DATA FOR THIS TASK ::
*** Block opens ***

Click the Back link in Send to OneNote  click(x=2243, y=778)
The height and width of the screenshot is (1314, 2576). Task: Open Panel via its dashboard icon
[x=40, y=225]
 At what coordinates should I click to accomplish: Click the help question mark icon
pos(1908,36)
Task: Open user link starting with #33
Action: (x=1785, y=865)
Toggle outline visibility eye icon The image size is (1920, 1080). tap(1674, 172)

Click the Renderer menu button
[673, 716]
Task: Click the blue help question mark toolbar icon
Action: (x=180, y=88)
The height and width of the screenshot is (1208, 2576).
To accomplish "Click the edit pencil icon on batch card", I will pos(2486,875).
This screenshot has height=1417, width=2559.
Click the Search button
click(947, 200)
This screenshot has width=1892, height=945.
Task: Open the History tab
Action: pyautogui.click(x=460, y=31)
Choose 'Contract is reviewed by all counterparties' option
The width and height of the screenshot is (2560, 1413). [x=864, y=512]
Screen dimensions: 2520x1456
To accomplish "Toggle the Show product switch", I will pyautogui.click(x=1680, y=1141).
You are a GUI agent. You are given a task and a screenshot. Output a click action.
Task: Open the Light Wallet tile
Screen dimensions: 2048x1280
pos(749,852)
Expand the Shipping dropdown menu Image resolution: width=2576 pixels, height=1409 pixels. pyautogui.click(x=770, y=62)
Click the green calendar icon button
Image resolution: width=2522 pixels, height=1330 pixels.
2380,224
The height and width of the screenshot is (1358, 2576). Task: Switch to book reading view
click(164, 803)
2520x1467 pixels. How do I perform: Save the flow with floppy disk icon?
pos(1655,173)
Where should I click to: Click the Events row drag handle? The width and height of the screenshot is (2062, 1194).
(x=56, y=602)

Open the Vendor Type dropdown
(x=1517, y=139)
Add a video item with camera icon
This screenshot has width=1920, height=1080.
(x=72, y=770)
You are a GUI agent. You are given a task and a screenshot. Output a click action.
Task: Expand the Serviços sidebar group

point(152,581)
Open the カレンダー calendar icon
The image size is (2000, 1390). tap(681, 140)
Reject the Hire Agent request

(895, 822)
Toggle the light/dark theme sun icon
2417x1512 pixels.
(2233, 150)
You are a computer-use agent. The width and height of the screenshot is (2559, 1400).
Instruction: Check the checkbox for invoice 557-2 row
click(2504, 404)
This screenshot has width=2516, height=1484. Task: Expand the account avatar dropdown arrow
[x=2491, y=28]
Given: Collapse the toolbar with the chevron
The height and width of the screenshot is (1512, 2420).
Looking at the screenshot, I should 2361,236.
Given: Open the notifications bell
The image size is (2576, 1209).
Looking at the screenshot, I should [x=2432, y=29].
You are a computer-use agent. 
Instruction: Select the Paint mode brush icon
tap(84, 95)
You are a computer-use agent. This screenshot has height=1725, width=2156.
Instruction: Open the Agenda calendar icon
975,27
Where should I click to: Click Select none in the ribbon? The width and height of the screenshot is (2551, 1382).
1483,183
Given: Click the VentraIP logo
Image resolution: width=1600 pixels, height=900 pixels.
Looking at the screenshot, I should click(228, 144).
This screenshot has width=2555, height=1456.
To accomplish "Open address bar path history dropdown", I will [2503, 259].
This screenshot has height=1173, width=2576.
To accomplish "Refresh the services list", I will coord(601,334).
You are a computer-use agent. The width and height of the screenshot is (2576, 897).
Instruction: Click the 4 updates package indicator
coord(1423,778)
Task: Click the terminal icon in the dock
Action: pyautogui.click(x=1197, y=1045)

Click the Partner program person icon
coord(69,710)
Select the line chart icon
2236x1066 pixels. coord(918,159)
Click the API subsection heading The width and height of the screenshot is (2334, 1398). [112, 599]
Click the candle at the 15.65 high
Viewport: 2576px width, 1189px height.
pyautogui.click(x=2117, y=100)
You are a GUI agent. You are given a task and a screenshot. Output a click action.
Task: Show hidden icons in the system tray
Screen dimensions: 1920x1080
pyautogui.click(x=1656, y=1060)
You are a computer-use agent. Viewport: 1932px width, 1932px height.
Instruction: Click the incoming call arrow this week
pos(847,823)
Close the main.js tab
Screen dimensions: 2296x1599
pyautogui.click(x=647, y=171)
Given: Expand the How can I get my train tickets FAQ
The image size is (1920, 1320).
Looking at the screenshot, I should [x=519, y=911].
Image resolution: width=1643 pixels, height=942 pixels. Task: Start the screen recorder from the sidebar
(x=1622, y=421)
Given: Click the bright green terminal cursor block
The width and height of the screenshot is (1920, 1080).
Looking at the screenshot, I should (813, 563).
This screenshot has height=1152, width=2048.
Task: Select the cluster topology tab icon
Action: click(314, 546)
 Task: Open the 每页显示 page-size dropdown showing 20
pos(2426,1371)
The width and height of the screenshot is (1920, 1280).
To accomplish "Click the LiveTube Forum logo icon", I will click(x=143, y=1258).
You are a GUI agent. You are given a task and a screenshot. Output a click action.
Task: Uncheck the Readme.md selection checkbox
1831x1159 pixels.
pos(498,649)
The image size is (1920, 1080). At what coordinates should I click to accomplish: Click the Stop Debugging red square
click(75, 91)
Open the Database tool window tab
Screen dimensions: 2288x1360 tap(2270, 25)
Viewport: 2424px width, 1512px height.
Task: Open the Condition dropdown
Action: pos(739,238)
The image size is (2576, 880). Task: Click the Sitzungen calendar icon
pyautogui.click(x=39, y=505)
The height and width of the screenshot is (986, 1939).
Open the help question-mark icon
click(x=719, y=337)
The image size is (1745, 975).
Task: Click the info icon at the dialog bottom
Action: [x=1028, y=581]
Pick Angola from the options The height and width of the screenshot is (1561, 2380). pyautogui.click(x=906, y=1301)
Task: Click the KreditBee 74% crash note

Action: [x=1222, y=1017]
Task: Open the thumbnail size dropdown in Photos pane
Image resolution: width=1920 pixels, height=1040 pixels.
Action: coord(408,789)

*** Block closes ***

WORK REQUIRED :: Return only the stretch of the material above from the line holding "Click the Renderer menu button" through the line holding "This screenshot has height=1417, width=2559.", copied exactly.

SOLUTION FOR THIS PROBLEM ::
Click the Renderer menu button
[673, 716]
Task: Click the blue help question mark toolbar icon
Action: (x=180, y=88)
The height and width of the screenshot is (1208, 2576).
To accomplish "Click the edit pencil icon on batch card", I will pos(2486,875).
This screenshot has height=1417, width=2559.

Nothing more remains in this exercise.